+++ Raw data

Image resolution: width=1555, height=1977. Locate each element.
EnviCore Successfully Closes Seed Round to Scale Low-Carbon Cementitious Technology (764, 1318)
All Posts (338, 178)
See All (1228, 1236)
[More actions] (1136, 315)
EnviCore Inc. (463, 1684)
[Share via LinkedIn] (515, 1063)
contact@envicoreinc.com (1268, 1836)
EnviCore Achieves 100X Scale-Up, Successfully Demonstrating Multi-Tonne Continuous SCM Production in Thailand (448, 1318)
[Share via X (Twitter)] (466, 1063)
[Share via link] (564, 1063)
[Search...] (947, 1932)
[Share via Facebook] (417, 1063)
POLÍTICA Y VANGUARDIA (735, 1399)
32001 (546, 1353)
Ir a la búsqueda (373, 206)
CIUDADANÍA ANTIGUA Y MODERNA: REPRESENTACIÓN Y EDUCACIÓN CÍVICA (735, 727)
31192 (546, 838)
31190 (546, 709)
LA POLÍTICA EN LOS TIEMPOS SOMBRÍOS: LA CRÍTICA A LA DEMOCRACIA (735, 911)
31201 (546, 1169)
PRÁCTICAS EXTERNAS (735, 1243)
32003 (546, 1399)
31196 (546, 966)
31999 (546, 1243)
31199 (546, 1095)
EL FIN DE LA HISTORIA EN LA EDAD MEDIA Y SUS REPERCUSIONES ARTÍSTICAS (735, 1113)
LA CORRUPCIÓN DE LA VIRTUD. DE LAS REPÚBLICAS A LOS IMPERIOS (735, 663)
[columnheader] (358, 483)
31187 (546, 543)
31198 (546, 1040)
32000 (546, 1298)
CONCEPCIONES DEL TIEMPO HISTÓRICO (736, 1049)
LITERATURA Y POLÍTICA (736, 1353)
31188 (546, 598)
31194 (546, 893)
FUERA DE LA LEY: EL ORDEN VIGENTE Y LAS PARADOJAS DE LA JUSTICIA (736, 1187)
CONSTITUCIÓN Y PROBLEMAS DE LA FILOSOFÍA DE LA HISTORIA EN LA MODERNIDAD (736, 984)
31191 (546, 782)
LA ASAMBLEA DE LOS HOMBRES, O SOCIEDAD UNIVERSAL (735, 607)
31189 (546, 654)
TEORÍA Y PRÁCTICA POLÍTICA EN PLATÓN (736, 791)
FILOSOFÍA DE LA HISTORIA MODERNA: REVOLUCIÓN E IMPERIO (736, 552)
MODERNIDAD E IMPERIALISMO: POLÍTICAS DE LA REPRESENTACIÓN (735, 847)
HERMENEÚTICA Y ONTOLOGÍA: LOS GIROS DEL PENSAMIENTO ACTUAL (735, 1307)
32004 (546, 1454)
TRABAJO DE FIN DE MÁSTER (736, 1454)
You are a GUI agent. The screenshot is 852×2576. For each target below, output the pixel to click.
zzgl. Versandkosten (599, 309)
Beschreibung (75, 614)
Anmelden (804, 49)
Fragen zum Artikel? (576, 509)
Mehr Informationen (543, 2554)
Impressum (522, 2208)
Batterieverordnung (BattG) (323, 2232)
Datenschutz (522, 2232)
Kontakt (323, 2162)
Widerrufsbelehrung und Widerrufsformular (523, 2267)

++++++

→ Task requirements
Reproduce all of the entries above, switching every "Share via" to "Share on" and leaving everything else unchanged.

→ Correct response
Image resolution: width=1555, height=1977. Locate each element.
EnviCore Successfully Closes Seed Round to Scale Low-Carbon Cementitious Technology (764, 1318)
All Posts (338, 178)
See All (1228, 1236)
[More actions] (1136, 315)
EnviCore Inc. (463, 1684)
[Share on LinkedIn] (515, 1063)
contact@envicoreinc.com (1268, 1836)
EnviCore Achieves 100X Scale-Up, Successfully Demonstrating Multi-Tonne Continuous SCM Production in Thailand (448, 1318)
[Share on X (Twitter)] (466, 1063)
[Share on link] (564, 1063)
[Search...] (947, 1932)
[Share on Facebook] (417, 1063)
POLÍTICA Y VANGUARDIA (735, 1399)
32001 (546, 1353)
Ir a la búsqueda (373, 206)
CIUDADANÍA ANTIGUA Y MODERNA: REPRESENTACIÓN Y EDUCACIÓN CÍVICA (735, 727)
31192 (546, 838)
31190 (546, 709)
LA POLÍTICA EN LOS TIEMPOS SOMBRÍOS: LA CRÍTICA A LA DEMOCRACIA (735, 911)
31201 (546, 1169)
PRÁCTICAS EXTERNAS (735, 1243)
32003 (546, 1399)
31196 (546, 966)
31999 (546, 1243)
31199 (546, 1095)
EL FIN DE LA HISTORIA EN LA EDAD MEDIA Y SUS REPERCUSIONES ARTÍSTICAS (735, 1113)
LA CORRUPCIÓN DE LA VIRTUD. DE LAS REPÚBLICAS A LOS IMPERIOS (735, 663)
[columnheader] (358, 483)
31187 (546, 543)
31198 (546, 1040)
32000 (546, 1298)
CONCEPCIONES DEL TIEMPO HISTÓRICO (736, 1049)
LITERATURA Y POLÍTICA (736, 1353)
31188 (546, 598)
31194 (546, 893)
FUERA DE LA LEY: EL ORDEN VIGENTE Y LAS PARADOJAS DE LA JUSTICIA (736, 1187)
CONSTITUCIÓN Y PROBLEMAS DE LA FILOSOFÍA DE LA HISTORIA EN LA MODERNIDAD (736, 984)
31191 (546, 782)
LA ASAMBLEA DE LOS HOMBRES, O SOCIEDAD UNIVERSAL (735, 607)
31189 (546, 654)
TEORÍA Y PRÁCTICA POLÍTICA EN PLATÓN (736, 791)
FILOSOFÍA DE LA HISTORIA MODERNA: REVOLUCIÓN E IMPERIO (736, 552)
MODERNIDAD E IMPERIALISMO: POLÍTICAS DE LA REPRESENTACIÓN (735, 847)
HERMENEÚTICA Y ONTOLOGÍA: LOS GIROS DEL PENSAMIENTO ACTUAL (735, 1307)
32004 (546, 1454)
TRABAJO DE FIN DE MÁSTER (736, 1454)
You are a GUI agent. The screenshot is 852×2576. For each target below, output the pixel to click.
zzgl. Versandkosten (599, 309)
Beschreibung (75, 614)
Anmelden (804, 49)
Fragen zum Artikel? (576, 509)
Mehr Informationen (543, 2554)
Impressum (522, 2208)
Batterieverordnung (BattG) (323, 2232)
Datenschutz (522, 2232)
Kontakt (323, 2162)
Widerrufsbelehrung und Widerrufsformular (523, 2267)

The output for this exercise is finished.